World of Warcraft verliert Spieler. Viele Spieler. Fast die Hälfte an Abonnenten, als man noch zu Beginn des Jahres hatte. Einige Fans erschreckt dieser Werdegang, anderen zaubert er ein hämisches Grinsen auf's Gesicht. Doch ist die Lage wirklich so ernst oder wird WoW nur Opfer von Übertreibungen und gezielt negativer Kritik? Feststeht: Der MMO-König hat schon bessere Tage gesehen und spürt so langsam sein Alter. Als eingefleischter World of Warcraft Spieler denke ich mir, dass diese Entwicklung gar nicht so ungewöhnlich ist, und ziehe meine eigene Bilanz.

Wenn man ganz oben ist, hat man es bekanntlich sehr schwer. Das ist wie in der Musik: Bist du unbekannt, genießt du den Ruf eines Geheimtipps für Kenner. Steigt die Zahl der Kenner dadurch an, bist du nur noch kommerziell und weit entfernt davon, die alte Qualität zu liefern. Sicherlich, bei Weitem nicht jede Entscheidung, die Blizzard in den vergangenen acht Jahren getroffen hat, traf ins Schwarze. Sehr interessant ist dabei zu sehen, dass die jeweils aktuelle Erweiterung immer für schlecht befunden und mit „vorher war es deutlich besser“ bewertet wurde – von den Spielern. Dies hatte unweigerlich zur Folge, dass das zuvor verhasste Addon im nachhinein wesentlich besser war, als das was später kam. Ein gutes Beispiel dafür ist „Wrath of the Lich-King“, dem heute nachgetrauert wird, obwohl es seinerzeit viele gerne ausradiert hätten. Es sind aber nicht nur die Erweiterungen an sich, die dem großen Online-Rollenspiel von Blizzard zu schaffen machen. Es sind vor allem die „verbesserten Inhalte“. Gerade der Weg, das Spiel an die Bedürfnisse von Gelegenheitsspielern, den sogenannten Casuals, anzupassen, missfällt vielen eingefleischten Fans.

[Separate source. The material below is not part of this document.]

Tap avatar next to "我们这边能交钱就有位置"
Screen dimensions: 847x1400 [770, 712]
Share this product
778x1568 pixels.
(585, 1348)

Die leichte Kost sorgt eben bei genau den Spielern für Missmut, die sich gerne fett und deftig ernähren. Dies kann ihnen auch keiner vorhalten, immerhin war dies der Weg, den World of Warcraft anfangs einschlug und sogar noch bis tief in die erste Erweiterung „Burning Crusade“ weiter ging. Danach kamen sie, die alternativen Möglichkeiten, die neuen Optionen und allen voran: der leichtere Schwierigkeitsgrad. Obwohl es schon seiner Zeit heftige Beschwerden gab, hatte WoW seinen Zenit noch lange nicht erreicht. Ganz im Gegenteil: Der Weg führte immer weiter bergauf. Bis auf eine Rekordmarke von über 12 Millionen zahlender Spieler – Bots und China-Farmer mitgerechnet.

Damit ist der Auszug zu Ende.